The patients’ substantial improvements in dynamic strength (1RM), physical functioning (SF36, EORTC QLQ-C30) and role functioning (SF36, EORTC QLQ-C30) identified in this study support the theory of resistance exercise as an additional beneficial intervention strategy to improve physical capacity, physical functioning and in the management of treatment-related symptoms. [5, 28].

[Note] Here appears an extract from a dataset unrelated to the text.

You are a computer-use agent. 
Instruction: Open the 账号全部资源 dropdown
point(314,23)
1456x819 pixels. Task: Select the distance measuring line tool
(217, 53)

Our first study [5] showed that the described intervention is feasible—this study indicates significant, clinical meaningful improvements after the intervention. Despite the demanding nature of the intervention, it was feasible even for those patients with advanced disease and reduced vitality. The exact role of the interventions in these patients, who are being treated with chemotherapy and, to some extent, change their disease status, has to be defined in a randomised controlled design. A clinically controlled trial including 250 patients with mixed diagnoses and who are undergoing chemotherapy is concurrently being carried out.

Conclusions

Over the course of a multidimensional intervention, including resistance training, cancer patients undergoing chemotherapy could significantly increase muscular strength, physical fitness and physical activity levels. The patients experienced a significant reduction in essential, treatment-related symptoms and significantly improved their general well-being and quality of life in numerous aspects. The observed changes in questionnaire scores from pre- to post-testing were substantial and reached clinical significance in several dimension scores. The results of the study indicate that oncological and haematological cancer patients with and without residual disease undergoing chemotherapy may benefit from multidimensional exercise interventions.